Our study did not directly compare the lesions in this select patient population with lesions in a similar group of children with comorbid conditions. It also did not directly compare the sensitivity of angiography with other imaging modalities in detecting these lesions. However, what we did document was a significant incidence of branch arterial disease in these hypertensive patients without comorbid disease. Angiography has been shown to provide the best spatial resolution to optimally identify such branch stenoses in adults. It is our opinion, therefore, that renal angiography should be used for the evaluation of renovascular causes of pediatric hypertension in this patient population. We acknowledge that many of the hypertensive patients who are referred for renal angiography will have normal studies. However, the major negative health consequences that result from renovascular hypertension make detection imperative.

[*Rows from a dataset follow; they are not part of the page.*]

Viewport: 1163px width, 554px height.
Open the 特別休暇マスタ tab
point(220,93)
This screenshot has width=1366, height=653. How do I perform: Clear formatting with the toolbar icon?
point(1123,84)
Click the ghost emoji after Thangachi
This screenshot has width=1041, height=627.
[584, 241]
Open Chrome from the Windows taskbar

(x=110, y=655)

Angiography is also important in this select patient group because of the potential for treatment through transcatheter intervention. As we have shown, hypertensive children without significant other disease tend to have single focal stenotic lesions. Percutaneous transluminal renal angioplasty (PTRA) has been shown to be a safe and effective treatment for children with hypertension related to RAS [1, 11, 17]. The single focal lesions are much more amenable to PTRA than longer or multiple lesions [1, 11, 17]. PTRA is particularly successful in treating RAS caused by FMD [18, 19]. Even lesions not amenable to PTRA can be successfully treated through selective microcatheter embolization [20, 21].

Traditionally, discrete non-ostial stenotic lesions of the main renal artery have been considered the best candidates for PTRA. Recent evidence, however, has shown that branch artery stenoses might also be successfully treated with PTRA. Cluzel et al. [18] were successful in using PTRA in 21 of 25 (84%) renal branch artery stenoses in adults. Further studies will be needed to evaluate both the short- and long-term benefits of PTRA in branch vessel stenoses in children.

We recommend that the work-up of unexplained hypertension in otherwise healthy children include an initial US to exclude global nephropathy, mass, or focal scarring. Negative non-invasive studies such as CTA, MRA, or captopril scintigraphy do not exclude renovascular disease. Patients with such negative studies, especially those without comorbid disease, should undergo angiography.

Conclusions

Hypertensive children with RAS who do not have significant comorbid diseases have a different pattern and location of stenoses than those who do have systemic disease or previous surgery. The lesions in these patients tend to be single and focal and involve smaller branch vessels. Renal angiography should be the imaging modality of choice in evaluating these children because of its superior sensitivity in detecting branch vessel disease, as well as its therapeutic role in PTRA.